Another week of economic data, another week of good news for the euro zone! Is it time to finally say that the euro zone is over the hump and well on its way to recovery? After all, the results of the recent stress tests weren’t so bad and were welcomed with a romp of risk appetite over the past couple of weeks. As I mentioned in a previous post, only seven banks failed, with these banks needing just 3.5 billion EUR to help fund their shortfalls.
Moreover, optimism in the region has picked up thanks to the recent successful bond auctions of Hungary and Spain. While Hungary is still applying to be part of the euro zone, it hit a huge stumbling block about a month ago when the EU and IMF expressed concerns about Hungary’s public debt. Meanwhile, Spain also has its own debt problems and, like other European nations, it has been forced to implement tough austerity measures.
But the fact that demand for both Hungarian and Spanish bonds was high indicates that both countries still have the ability to find financing despite tough times. This is a good sign that confidence is picking up in these two economies and that the entire euro zone might be able to avoid a full-blown debt crisis.
Just like debt concerns, fears of a double-dip recession are also starting to subside. That’s because the euro zone’s two largest economies, Germany and France, have been posting upbeat economic figures. Just a couple of weeks ago, these two bigshot economies boasted of better-than-expected manufacturing and services PMI readings, hinting at stronger growth prospects for the entire region.
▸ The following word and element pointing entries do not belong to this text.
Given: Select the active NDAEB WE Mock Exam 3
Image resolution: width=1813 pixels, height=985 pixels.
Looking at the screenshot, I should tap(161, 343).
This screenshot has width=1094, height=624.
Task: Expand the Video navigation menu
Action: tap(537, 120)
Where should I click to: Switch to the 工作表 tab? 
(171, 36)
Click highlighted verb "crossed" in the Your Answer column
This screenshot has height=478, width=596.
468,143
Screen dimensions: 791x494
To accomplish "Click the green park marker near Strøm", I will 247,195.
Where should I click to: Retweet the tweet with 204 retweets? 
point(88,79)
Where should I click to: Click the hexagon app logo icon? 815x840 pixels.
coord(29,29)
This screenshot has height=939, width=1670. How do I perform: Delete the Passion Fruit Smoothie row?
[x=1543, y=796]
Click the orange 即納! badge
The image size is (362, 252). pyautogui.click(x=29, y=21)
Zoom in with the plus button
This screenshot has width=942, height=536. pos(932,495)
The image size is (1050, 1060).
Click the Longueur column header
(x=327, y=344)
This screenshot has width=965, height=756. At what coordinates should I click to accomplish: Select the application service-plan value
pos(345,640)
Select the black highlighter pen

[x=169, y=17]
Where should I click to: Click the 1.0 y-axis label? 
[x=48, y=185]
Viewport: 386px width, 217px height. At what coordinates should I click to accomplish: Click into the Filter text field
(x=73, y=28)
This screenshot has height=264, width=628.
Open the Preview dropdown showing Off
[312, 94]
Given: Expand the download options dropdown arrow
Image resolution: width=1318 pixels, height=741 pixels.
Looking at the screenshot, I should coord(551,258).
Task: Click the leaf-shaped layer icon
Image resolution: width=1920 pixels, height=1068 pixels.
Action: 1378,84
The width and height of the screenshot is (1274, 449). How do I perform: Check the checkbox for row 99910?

Aside from that, the euro zone also posted a whopping 3.8% increase in industrial new orders, far better than the previously seen 0.6% uptick. Meanwhile, employment seems to be stabilizing as the jobless rate has been holding steady at 10.0% for the past four months. And since the euro zone’s economic condition is starting to show signs of hope, business and consumer confidence have started posting improvements as well.
Judging from those economic indicators, it looks like the euro zone has weathered the storm. And it seems like European Central Bank (ECB) officials are starting to think so too. Did you notice the slightly optimistic tone in ECB President Jean-Claude Trichet‘s voice at the press conference yesterday?
If you ask me, his unusually upbeat remarks may be an indication that the euro zone is ready for another shot at an exit strategy. In any case, analysts believe he won’t lay out his battle plans until next month. Jean-Claude Van Damme’s got nothing on Trichet!
According to the ECB President, they plan to slowly cut back on their emergency bond purchases. In other words, they’re looking to mop up any excess liquidity that they might have injected into the markets back when they tried to stimulate growth. Because it could potentially curb economic growth, this is usually a step reserved for when the economy has stabilized and shown signs of recovery. I don’t know about you, but this looks like a good sign to me. It sure looks like euro zone’s feeling confident enough to go down that road!